▸ TASK: After finding the line that contains "For every named", give again that line and each one following it, exactly, until the records end.

▸ PROVIDED RECORDS:
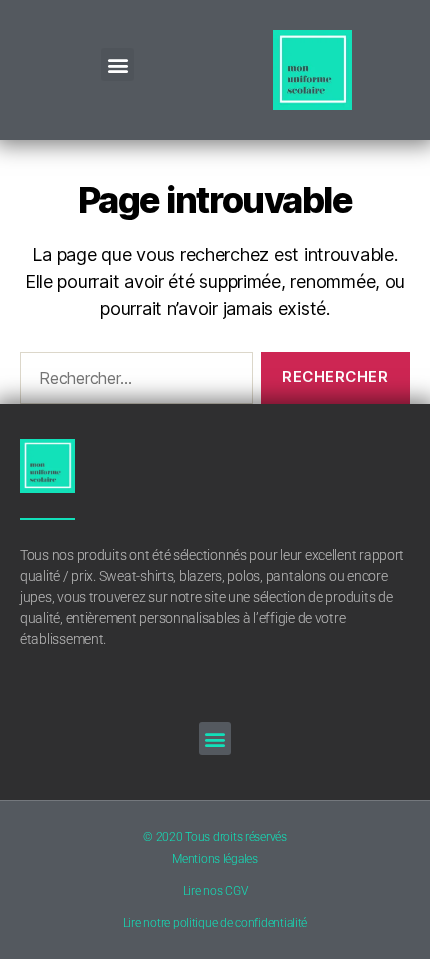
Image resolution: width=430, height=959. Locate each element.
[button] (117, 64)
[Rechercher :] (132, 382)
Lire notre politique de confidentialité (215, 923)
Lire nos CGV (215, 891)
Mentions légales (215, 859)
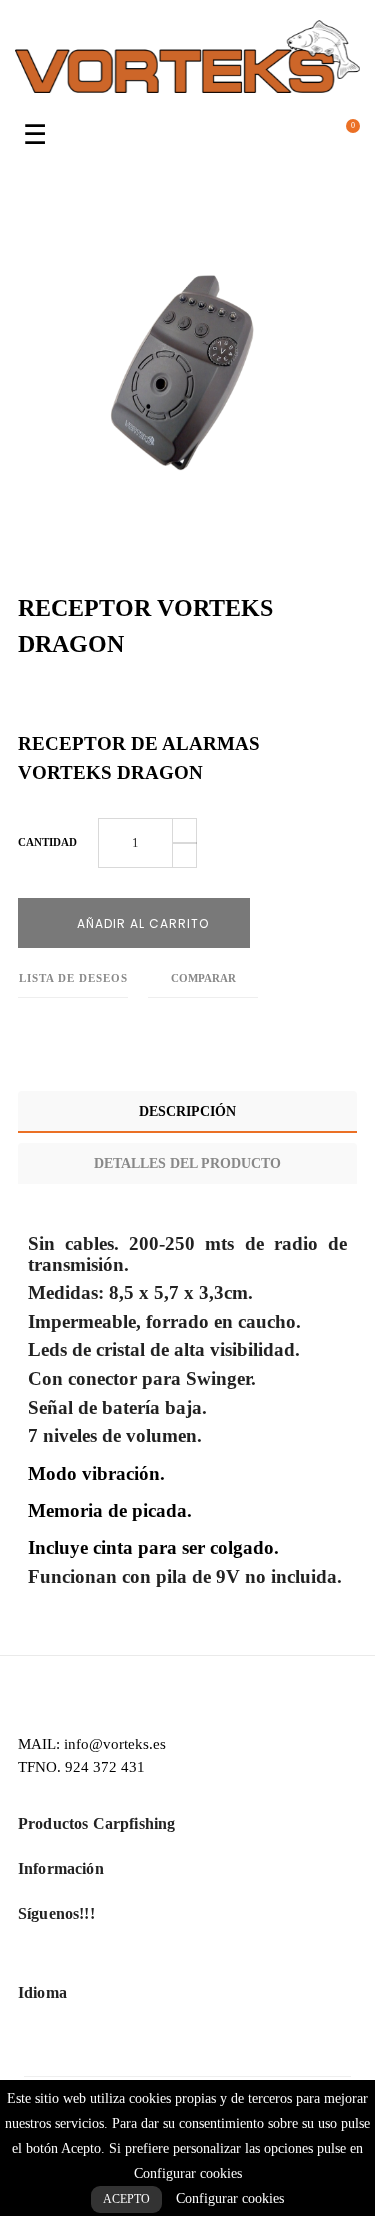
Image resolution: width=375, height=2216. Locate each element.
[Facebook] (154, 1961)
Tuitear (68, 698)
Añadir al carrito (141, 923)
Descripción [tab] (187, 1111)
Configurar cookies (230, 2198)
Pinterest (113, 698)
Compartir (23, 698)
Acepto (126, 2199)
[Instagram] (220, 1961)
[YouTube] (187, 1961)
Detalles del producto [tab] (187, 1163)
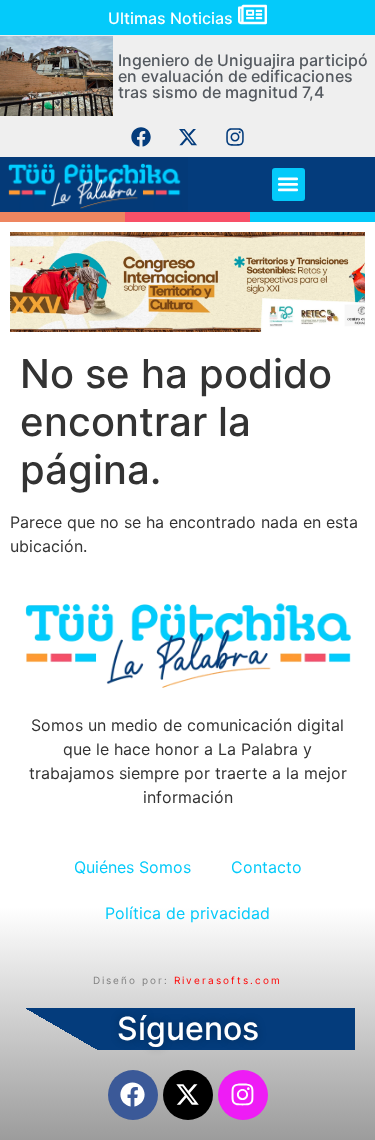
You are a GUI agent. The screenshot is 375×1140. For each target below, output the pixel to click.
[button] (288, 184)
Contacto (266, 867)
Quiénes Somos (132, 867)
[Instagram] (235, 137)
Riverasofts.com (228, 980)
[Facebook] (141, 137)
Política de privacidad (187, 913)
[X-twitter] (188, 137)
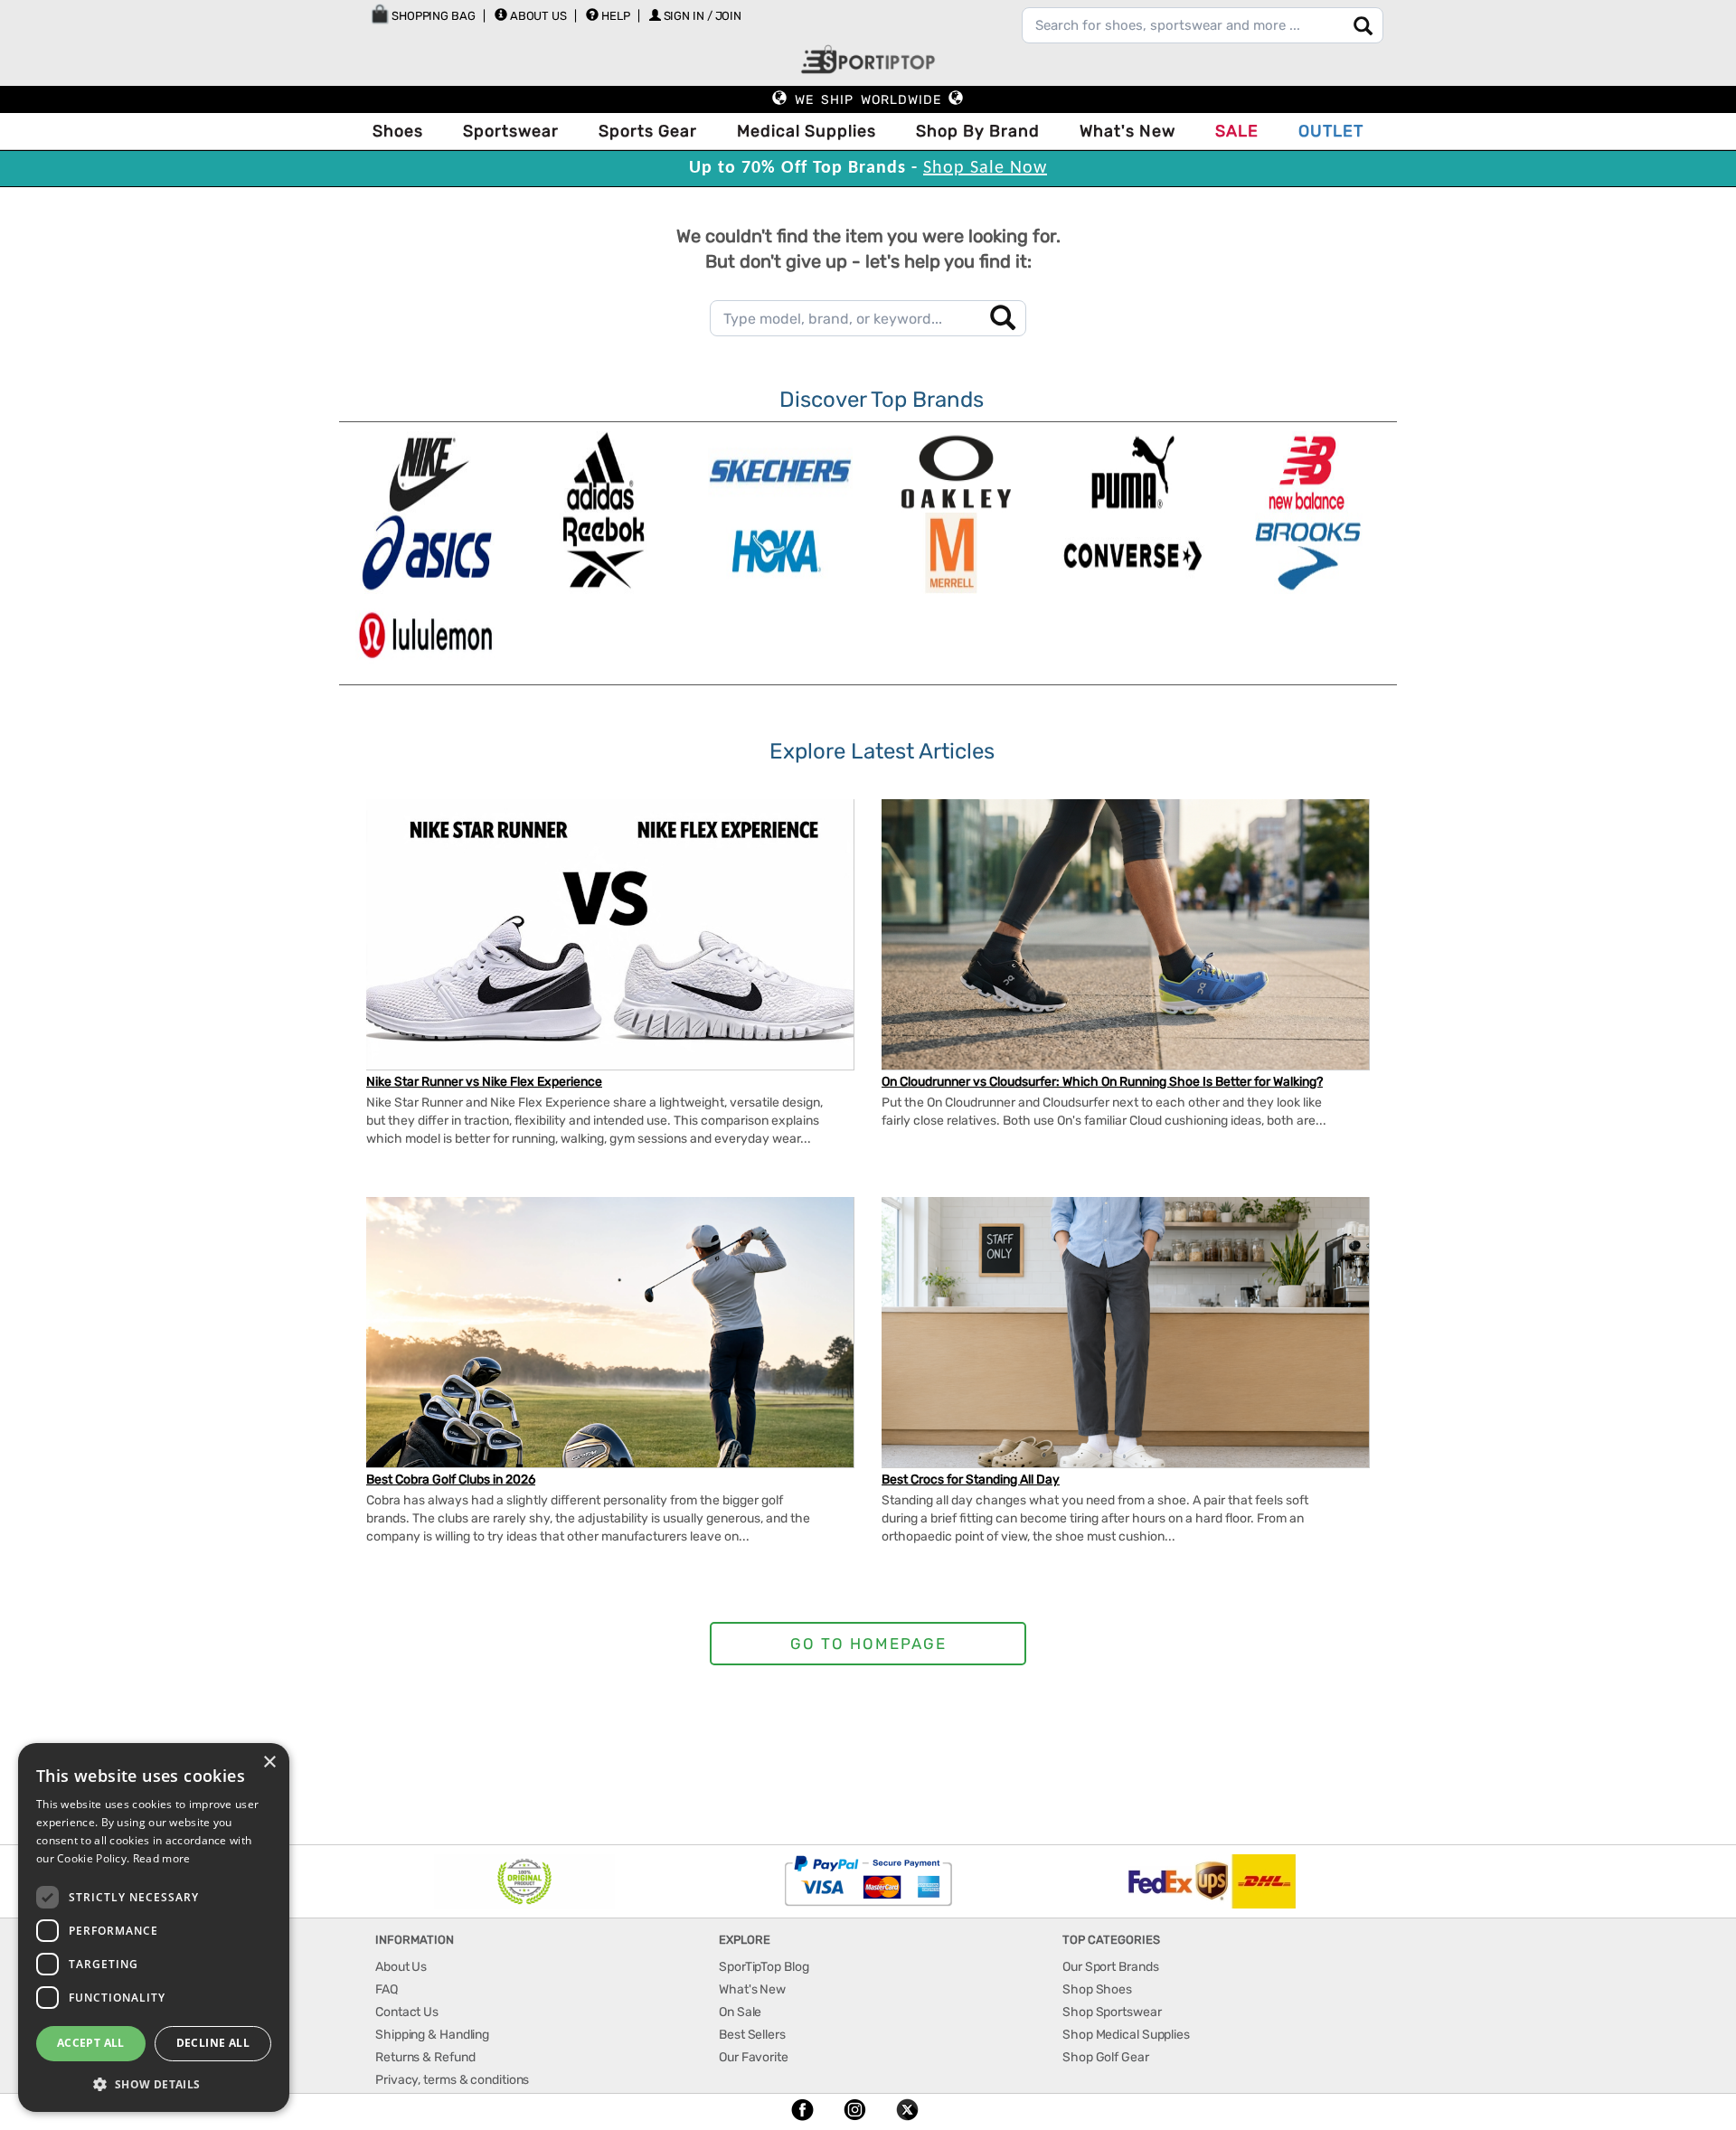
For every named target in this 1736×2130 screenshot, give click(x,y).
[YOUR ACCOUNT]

▸ OUTPUT FOR THIS TASK:
For every named target in this 1736×2130 screenshot, give click(x,y).
[YOUR ACCOUNT]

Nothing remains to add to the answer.